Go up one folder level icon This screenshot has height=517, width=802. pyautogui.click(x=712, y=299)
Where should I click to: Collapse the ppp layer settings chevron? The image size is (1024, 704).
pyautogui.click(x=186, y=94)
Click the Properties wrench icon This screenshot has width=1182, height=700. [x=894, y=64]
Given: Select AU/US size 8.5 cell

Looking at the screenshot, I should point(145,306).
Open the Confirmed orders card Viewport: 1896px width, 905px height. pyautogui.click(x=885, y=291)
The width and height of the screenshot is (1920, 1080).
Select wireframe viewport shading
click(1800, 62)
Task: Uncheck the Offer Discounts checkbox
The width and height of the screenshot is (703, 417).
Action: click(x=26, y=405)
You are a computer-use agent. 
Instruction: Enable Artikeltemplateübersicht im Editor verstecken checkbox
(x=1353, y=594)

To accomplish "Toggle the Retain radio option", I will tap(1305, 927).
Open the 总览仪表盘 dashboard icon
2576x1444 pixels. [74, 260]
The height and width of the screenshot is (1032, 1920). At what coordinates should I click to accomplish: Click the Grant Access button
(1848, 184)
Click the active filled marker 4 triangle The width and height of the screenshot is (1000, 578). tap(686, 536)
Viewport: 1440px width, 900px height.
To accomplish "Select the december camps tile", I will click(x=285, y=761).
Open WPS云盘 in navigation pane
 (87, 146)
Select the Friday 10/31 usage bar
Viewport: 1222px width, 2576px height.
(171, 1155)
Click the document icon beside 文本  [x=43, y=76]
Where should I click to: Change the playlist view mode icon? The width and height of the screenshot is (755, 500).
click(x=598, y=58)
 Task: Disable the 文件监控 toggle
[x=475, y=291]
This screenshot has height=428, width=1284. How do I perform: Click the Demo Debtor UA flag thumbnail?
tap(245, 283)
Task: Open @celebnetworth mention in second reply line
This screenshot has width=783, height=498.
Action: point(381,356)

(Work required): Copy everything from the line containing "Task: Uncheck the Offer Discounts checkbox" down to the end of the entries, substituting "check box" for "checkbox" and leaving all else unchanged.

(Result of this exercise):
Task: Uncheck the Offer Discounts check box
The width and height of the screenshot is (703, 417).
Action: click(x=26, y=405)
You are a computer-use agent. 
Instruction: Enable Artikeltemplateübersicht im Editor verstecken check box
(x=1353, y=594)

To accomplish "Toggle the Retain radio option", I will tap(1305, 927).
Open the 总览仪表盘 dashboard icon
2576x1444 pixels. [74, 260]
The height and width of the screenshot is (1032, 1920). At what coordinates should I click to accomplish: Click the Grant Access button
(1848, 184)
Click the active filled marker 4 triangle The width and height of the screenshot is (1000, 578). tap(686, 536)
Viewport: 1440px width, 900px height.
To accomplish "Select the december camps tile", I will click(x=285, y=761).
Open WPS云盘 in navigation pane
 (87, 146)
Select the Friday 10/31 usage bar
Viewport: 1222px width, 2576px height.
(171, 1155)
Click the document icon beside 文本  [x=43, y=76]
Where should I click to: Change the playlist view mode icon? The width and height of the screenshot is (755, 500).
click(x=598, y=58)
 Task: Disable the 文件监控 toggle
[x=475, y=291]
This screenshot has height=428, width=1284. How do I perform: Click the Demo Debtor UA flag thumbnail?
tap(245, 283)
Task: Open @celebnetworth mention in second reply line
This screenshot has width=783, height=498.
Action: point(381,356)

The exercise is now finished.